The example I gave was purposely oversimplified to make it easy to
explain and understand. In reality the records will be far more complex
and the numbers perhaps in the hundreds of thousands.
Ok, well if you have an average number of bytes per record, you can probably guesstimate how much space each record will type.
But still I do agree with you. I was just trying to see if one of the
three choices was clearly brain dead or clearly the best one. Would
using a hash repeat over and over the text of the keys (I assume 'no')
When you use a string (or anything else) as a hash key, Ruby uses .hash to figure out a hash key for it. The access time for people["matz"].age should only be slightly slower than matz.age, because people["matz"] has to find the hash value of "matz", look up the value in the hash, then look up the data, whereas matz.age only has to look up the data.
I don't know the internals of Ruby's struct vs. class implementations, but they should be pretty similar.

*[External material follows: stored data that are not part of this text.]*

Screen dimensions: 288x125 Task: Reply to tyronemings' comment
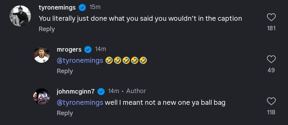(47, 29)
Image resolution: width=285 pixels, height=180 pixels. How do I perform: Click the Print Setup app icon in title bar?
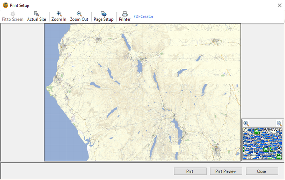click(x=6, y=5)
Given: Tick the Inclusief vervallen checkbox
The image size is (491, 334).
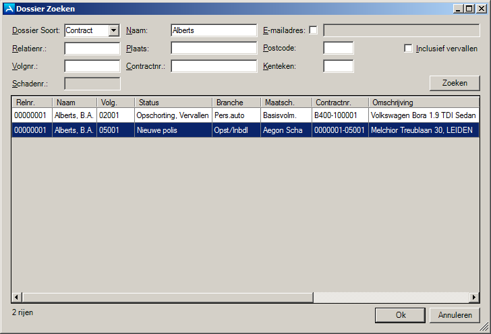Looking at the screenshot, I should pyautogui.click(x=408, y=49).
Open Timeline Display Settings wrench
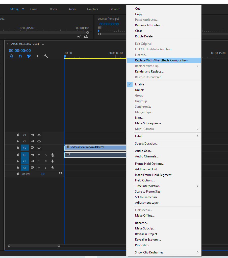Image resolution: width=228 pixels, height=258 pixels. 46,56
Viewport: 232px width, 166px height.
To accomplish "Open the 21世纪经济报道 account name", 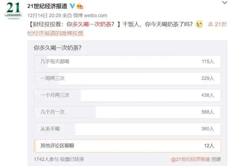I will pos(47,6).
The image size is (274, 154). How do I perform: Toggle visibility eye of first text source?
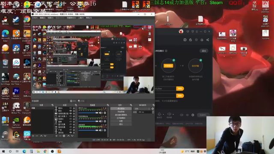tap(71, 108)
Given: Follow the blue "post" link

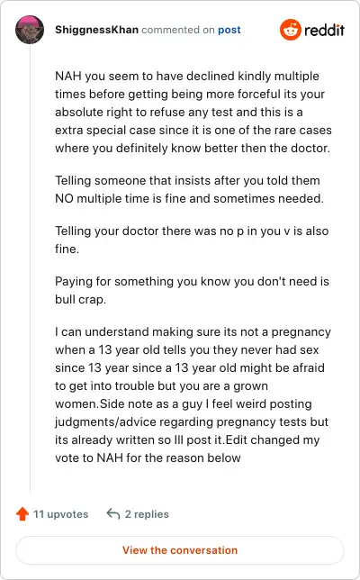Looking at the screenshot, I should coord(230,30).
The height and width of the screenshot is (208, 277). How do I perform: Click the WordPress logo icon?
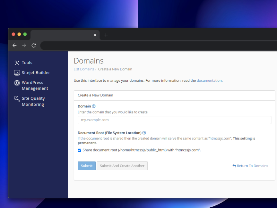click(17, 83)
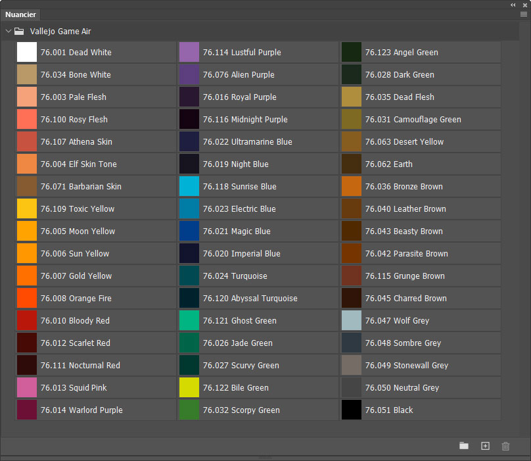The width and height of the screenshot is (531, 461).
Task: Click the Vallejo Game Air folder icon
Action: pyautogui.click(x=19, y=31)
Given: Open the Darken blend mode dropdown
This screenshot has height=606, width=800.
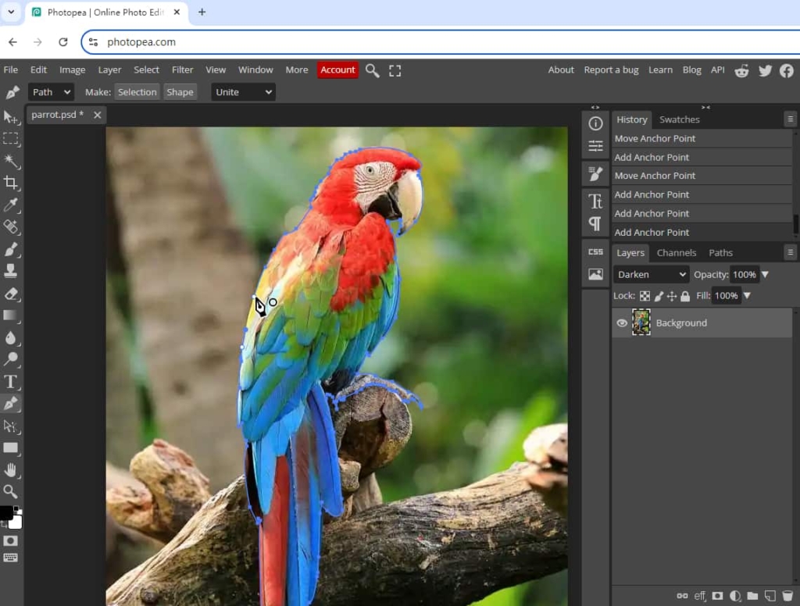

or have far slower access? Would using a class that never would have a
method incur a major performance overhead because accessing each value
required a method call anyway?
I'm not sure quite what you mean -- a class that never would have a method? Do you mean a class that has no associated instance methods, other than the attribute accessors? If you mean the attribute accessor methods, it does add a tiny bit of overhead, but I'm pretty sure most of that is implemented in C. Whether the classes have additional methods associated (but never called) should not slow them down or add additional space per instance. If you never call the methods they're just additional memory used once in the object definition. In memory, each unique instance of the class should just have the data associated with each instance of a class.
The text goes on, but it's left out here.